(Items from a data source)

= = =

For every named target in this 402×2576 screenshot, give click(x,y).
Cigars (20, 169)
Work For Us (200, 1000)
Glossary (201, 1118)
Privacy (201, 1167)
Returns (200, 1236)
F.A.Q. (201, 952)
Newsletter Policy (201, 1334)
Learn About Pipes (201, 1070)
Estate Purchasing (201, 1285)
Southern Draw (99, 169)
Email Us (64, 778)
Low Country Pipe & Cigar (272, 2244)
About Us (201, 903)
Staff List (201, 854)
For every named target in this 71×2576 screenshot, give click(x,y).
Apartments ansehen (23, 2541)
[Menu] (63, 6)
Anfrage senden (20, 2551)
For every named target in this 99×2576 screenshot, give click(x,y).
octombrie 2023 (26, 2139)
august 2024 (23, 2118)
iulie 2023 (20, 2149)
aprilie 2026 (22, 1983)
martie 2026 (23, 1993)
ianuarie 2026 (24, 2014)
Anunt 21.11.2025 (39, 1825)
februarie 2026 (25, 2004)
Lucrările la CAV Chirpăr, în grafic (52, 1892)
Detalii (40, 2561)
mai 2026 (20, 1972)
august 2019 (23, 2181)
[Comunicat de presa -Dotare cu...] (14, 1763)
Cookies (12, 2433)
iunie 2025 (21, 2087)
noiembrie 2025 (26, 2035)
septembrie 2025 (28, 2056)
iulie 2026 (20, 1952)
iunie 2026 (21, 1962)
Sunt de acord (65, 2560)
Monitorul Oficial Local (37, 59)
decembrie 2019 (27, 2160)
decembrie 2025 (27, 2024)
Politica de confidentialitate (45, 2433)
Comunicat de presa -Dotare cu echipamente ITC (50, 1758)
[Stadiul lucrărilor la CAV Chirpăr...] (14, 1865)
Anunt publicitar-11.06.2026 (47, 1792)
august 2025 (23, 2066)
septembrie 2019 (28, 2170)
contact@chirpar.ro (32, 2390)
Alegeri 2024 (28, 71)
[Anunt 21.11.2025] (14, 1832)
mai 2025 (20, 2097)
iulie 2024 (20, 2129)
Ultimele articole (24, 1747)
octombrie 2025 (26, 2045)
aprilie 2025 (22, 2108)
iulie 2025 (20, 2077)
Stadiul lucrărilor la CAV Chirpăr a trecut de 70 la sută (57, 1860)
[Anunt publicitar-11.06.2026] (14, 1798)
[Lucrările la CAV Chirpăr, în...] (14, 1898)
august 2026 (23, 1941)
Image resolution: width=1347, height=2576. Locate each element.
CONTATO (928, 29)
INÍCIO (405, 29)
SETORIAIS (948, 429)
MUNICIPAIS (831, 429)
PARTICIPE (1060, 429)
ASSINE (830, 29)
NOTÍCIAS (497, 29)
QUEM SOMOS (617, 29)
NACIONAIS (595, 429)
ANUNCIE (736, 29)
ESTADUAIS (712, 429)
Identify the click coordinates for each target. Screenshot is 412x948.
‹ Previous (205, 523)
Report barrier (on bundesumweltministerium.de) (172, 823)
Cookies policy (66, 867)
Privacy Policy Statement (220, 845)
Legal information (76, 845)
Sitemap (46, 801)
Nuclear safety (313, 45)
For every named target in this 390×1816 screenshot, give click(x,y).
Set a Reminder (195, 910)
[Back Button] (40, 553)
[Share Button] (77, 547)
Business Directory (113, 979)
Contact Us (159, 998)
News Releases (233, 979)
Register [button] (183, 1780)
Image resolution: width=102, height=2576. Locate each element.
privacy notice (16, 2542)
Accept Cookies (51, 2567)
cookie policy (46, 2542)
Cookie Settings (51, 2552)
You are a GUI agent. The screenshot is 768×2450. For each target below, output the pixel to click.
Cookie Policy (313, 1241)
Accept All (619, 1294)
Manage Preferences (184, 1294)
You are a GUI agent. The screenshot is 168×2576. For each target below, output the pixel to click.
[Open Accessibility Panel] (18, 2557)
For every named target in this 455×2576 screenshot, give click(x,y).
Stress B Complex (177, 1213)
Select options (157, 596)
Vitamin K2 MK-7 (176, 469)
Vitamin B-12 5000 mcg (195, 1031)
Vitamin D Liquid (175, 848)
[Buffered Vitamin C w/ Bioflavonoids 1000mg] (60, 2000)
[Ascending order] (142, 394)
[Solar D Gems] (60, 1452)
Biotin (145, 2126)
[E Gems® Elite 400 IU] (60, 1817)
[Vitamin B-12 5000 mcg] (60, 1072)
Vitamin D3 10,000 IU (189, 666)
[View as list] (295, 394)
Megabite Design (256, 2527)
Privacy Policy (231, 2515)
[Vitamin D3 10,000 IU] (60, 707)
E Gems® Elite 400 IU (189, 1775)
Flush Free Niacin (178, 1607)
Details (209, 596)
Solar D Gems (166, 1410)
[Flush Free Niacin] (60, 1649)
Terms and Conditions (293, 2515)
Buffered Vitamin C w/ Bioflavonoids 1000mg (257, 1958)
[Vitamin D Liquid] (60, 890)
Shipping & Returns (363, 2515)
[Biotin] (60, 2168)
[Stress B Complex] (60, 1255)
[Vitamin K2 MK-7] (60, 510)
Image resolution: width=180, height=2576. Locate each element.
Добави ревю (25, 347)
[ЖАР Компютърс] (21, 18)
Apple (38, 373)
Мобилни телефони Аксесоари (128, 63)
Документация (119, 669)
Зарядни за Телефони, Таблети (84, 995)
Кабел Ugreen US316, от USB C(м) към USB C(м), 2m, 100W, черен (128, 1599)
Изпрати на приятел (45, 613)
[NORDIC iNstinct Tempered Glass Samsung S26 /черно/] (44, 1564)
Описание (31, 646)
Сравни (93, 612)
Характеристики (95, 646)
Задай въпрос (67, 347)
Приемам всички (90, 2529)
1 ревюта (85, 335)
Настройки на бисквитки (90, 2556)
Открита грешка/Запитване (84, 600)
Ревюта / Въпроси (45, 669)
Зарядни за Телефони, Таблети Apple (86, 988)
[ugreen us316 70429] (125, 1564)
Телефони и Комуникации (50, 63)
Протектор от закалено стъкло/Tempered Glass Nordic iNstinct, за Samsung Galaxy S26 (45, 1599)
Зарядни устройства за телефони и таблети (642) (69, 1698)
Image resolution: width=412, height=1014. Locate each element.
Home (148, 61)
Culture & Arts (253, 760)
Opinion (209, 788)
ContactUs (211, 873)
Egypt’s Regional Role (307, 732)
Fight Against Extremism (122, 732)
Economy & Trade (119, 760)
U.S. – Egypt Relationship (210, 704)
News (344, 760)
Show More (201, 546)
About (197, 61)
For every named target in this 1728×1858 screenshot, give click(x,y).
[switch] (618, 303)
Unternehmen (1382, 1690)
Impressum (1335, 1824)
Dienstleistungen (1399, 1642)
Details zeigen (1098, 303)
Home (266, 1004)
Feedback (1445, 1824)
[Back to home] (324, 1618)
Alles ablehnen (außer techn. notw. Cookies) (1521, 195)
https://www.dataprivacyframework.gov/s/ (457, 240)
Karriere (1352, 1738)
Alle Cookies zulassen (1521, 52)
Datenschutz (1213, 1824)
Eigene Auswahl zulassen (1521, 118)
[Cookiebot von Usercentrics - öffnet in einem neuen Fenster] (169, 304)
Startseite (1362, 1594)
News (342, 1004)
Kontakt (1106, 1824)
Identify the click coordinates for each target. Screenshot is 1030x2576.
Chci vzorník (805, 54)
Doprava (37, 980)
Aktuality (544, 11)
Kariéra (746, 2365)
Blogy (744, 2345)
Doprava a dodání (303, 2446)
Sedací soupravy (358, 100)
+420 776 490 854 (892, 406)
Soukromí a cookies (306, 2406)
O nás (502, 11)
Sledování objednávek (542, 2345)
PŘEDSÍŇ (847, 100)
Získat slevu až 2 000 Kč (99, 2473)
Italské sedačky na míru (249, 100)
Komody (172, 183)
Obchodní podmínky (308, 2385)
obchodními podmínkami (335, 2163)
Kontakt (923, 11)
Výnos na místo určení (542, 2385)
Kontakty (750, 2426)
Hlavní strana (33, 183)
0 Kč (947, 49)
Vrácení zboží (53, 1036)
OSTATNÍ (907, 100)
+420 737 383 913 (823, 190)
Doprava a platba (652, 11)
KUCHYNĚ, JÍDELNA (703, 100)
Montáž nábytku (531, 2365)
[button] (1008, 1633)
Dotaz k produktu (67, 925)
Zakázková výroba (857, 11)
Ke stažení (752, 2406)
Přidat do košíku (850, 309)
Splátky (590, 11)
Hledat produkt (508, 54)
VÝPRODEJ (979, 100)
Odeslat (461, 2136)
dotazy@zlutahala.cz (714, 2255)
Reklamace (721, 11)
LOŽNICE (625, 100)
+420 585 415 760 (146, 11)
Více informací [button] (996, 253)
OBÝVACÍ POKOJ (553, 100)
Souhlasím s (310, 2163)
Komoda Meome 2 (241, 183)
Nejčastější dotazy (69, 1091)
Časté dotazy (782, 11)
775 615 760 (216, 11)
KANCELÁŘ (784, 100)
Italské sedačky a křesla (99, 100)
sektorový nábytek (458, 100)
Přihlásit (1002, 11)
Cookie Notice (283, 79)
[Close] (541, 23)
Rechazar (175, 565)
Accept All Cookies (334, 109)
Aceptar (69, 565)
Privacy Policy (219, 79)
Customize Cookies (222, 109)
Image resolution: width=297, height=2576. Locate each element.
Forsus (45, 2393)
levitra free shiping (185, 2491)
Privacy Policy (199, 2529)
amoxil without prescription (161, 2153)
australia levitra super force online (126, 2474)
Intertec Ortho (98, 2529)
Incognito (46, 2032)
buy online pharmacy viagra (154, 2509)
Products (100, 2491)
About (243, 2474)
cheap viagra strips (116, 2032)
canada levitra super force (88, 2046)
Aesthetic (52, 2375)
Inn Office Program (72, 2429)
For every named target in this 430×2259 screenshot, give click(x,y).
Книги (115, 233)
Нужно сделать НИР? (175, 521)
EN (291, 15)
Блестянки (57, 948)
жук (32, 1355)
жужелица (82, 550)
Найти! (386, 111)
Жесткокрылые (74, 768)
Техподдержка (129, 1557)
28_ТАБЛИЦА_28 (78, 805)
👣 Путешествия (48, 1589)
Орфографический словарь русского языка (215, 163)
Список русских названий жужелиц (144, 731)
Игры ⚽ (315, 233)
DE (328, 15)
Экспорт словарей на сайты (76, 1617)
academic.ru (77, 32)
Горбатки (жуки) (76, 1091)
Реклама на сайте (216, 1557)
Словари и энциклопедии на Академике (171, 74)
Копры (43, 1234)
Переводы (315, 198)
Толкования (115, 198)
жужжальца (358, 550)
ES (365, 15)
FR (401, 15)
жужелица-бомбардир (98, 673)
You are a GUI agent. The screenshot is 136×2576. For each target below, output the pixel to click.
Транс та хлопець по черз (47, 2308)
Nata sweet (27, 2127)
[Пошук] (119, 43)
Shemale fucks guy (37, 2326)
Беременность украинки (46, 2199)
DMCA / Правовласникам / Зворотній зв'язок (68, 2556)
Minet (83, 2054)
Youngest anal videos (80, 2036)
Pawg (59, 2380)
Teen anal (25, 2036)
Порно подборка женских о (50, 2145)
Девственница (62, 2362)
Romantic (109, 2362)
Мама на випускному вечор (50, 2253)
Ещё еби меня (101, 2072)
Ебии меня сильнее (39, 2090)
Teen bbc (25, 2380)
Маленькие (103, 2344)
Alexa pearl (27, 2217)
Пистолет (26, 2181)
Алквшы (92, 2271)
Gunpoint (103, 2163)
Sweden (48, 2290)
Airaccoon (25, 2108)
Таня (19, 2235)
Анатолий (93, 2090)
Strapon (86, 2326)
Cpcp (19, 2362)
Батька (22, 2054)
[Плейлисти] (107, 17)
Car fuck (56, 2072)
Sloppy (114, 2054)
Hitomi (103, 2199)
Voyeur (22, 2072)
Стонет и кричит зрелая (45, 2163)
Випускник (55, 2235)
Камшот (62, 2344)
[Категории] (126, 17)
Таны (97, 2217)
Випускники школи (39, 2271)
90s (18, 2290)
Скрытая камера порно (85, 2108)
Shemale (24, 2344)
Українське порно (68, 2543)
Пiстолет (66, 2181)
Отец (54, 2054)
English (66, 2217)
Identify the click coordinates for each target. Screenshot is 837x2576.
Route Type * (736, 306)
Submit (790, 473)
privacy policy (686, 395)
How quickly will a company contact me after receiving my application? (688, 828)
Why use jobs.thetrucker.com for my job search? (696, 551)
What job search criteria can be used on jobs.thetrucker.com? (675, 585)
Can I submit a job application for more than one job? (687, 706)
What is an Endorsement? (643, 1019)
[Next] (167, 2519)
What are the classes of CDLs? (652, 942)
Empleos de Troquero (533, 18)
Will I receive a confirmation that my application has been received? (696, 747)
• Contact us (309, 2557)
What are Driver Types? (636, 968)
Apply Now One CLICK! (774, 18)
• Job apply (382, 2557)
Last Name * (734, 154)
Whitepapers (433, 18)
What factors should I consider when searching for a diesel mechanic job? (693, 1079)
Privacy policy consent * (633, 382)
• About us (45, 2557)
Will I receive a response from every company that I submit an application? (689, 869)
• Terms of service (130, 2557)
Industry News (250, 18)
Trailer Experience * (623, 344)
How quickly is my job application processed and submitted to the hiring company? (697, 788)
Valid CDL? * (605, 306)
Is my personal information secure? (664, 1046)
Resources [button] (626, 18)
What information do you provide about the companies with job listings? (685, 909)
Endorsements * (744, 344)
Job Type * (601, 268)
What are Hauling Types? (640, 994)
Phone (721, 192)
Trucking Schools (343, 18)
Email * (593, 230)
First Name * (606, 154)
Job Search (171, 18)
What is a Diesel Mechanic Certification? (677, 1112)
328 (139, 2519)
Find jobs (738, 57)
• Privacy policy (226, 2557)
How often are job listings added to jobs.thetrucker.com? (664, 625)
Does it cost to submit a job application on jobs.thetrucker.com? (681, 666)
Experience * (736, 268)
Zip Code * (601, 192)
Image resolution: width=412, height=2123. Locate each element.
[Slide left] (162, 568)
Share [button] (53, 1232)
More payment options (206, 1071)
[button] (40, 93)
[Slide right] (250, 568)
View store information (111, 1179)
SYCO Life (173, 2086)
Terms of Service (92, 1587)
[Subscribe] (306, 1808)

= = =

> _What you need to do_: Retype only the lines above between the line with "[Anunt 21.11.2025] (14, 1832)" and the line with "Nuclear safety (313, 45)", counting those two lines as well, and keep every character as it is.

> _The completed task_:
[Anunt 21.11.2025] (14, 1832)
mai 2025 (20, 2097)
iulie 2024 (20, 2129)
Ultimele articole (24, 1747)
octombrie 2025 (26, 2045)
aprilie 2025 (22, 2108)
iulie 2025 (20, 2077)
Stadiul lucrărilor la CAV Chirpăr a trecut de 70 la sută (57, 1860)
[Anunt publicitar-11.06.2026] (14, 1798)
[Lucrările la CAV Chirpăr, în...] (14, 1898)
august 2026 (23, 1941)
Image resolution: width=1347, height=2576. Locate each element.
CONTATO (928, 29)
INÍCIO (405, 29)
SETORIAIS (948, 429)
MUNICIPAIS (831, 429)
PARTICIPE (1060, 429)
ASSINE (830, 29)
NOTÍCIAS (497, 29)
QUEM SOMOS (617, 29)
NACIONAIS (595, 429)
ANUNCIE (736, 29)
ESTADUAIS (712, 429)
Identify the click coordinates for each target. Screenshot is 412x948.
‹ Previous (205, 523)
Report barrier (on bundesumweltministerium.de) (172, 823)
Cookies policy (66, 867)
Privacy Policy Statement (220, 845)
Legal information (76, 845)
Sitemap (46, 801)
Nuclear safety (313, 45)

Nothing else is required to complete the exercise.